Independiente es un caos. Una frase que se viene repitiendo en los últimos años, desde diciembre de 2017 para acá.
La crisis institucional parece no tener fin. El equipo demuestra en la cancha lo que es el club. Un desquicio.
El equipo dentro del campo de juego no es otra cosa que el fiel reflejo de lo que es el club. Un desorden en todo sentido. Ahora se fue Burruchaga, cansado de que no lo tengan en cuenta y diferencias de criterios que hemos venido marcando en MasRojo Radio desde el mismo momento en que asumió el mánager.
Mánager con título, pero sin función sin decisión, sin injerencia. Claro que a Pablo Moyano le gustó salir a decir que a Pusineri le iban a renovar el contrato ¿Para qué contrataron un mánager si después no le van a consultar que hacer con el entrenador? Y peor aún, no avisarle de las reuniones y que Burruchaga se tuvo que enterar por whatsapp que le iban a renovar a Pusineri.

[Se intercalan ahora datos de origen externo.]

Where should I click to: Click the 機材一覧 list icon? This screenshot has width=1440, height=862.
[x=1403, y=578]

Y no se puede manejar el club según gane o pierda el equipo. Porque como se le ganó al Bicho en La Paternal, Pusineri seguía. Pero como perdió con Arsenal ahora lo quieren tirar por la ventana.

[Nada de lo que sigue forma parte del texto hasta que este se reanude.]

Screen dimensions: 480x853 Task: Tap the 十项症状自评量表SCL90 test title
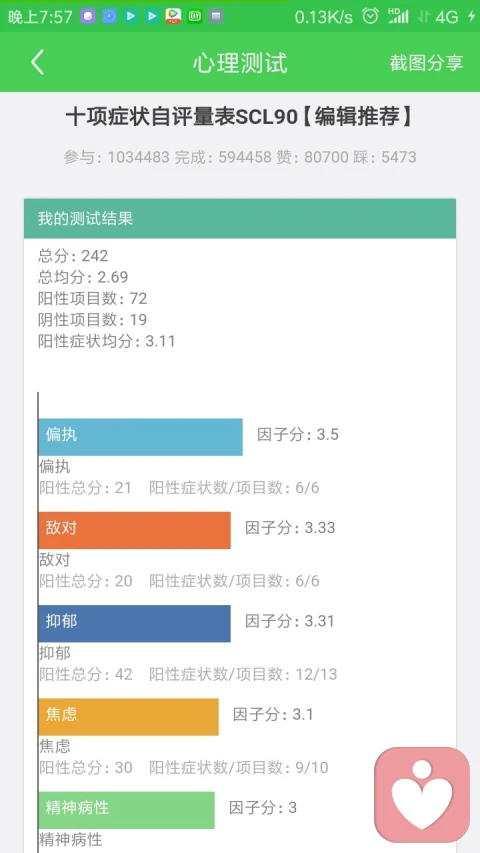(239, 118)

Pero hay algo peor. No dar la cara. No decirle a Pusineri, «Mirá no te queremos por ésto y por lo otro». El método del desgaste es la fórmula de Pablo Moyano, la de esconderse cuando los resultados no se dan, la de no ir a la cancha cuando el equipo pierde y había público para que no lo insulten.
Y no se puede manejar un club así. Capaz que para Camioneros le alcanza con ese método. Pero ésto no es Camioneros, ésto es Independiente, que es un club gigante y no una rama más del sindicato como Logística o la Rama Gaseosas para que se lo atienda cuando haya tiempo.
Así no se puede dirigir más el club. Mire, que para hablar con Pusineri mandaron al quinto vocal suplente de la comisión directiva al que Pusineri no le conocía ni el nombre ni mucho menos la cara. Los Moyano no le responden el teléfono ni al DT ni a su representante.
Pusineri tenía la decisión el sábado a la noche de no dirigir porque le dilataron la firma del contrato la cual se la postergaron 3 veces. El DT salió el domingo contra Arsenal porque lo convenció su cuerpo técnico. No le arreglan la deuda, no le confirman que no lo quieren más y no le contestan los llamados. Entonces el hombre puso plazo: 48 hs o se va.
Lo mismo le hicieron a Burruchaga; tiempo atrás a Holan y Becaccece. El propio presidente le dijo a Pusineri «hemos decido que continúes con nosotros». ¿Que pasó en el medio?. Los resultados. La plata del contrato. La deuda. Todo.
Todo éste entuerto tiene una mala base, una mala raíz: salir a hablar cuando no era el momento. En plena competencia Pablo Moyano ratificó a Pusineri para el 2021.
Para colmo varios dirigentes que ya no tenían ni voz ni voto empiezan a alejarse como Damiani y varios más que lo harán en los próximos días.
Pusineri tuvo mil errores como entrenador, pero no es justo lo que le hacen. El desgaste, el cansancio. Pusineri se podría haber ido, porque su contrato terminó, pero se quedó igual. Se bancó 9 meses sin refuerzos, los conflictos de deudas con los jugadores y se bancó que le sacaron 17 jugadores y tuviera que meter mano a pibes sin debutar en primera. Pusineri pudo haber hecho las cosas mal, pero éste destrato no se lo merece.
Es hora de dar la cara y ponerle el pecho a las balas y no salir a hablar solamente cuando el equipo gana.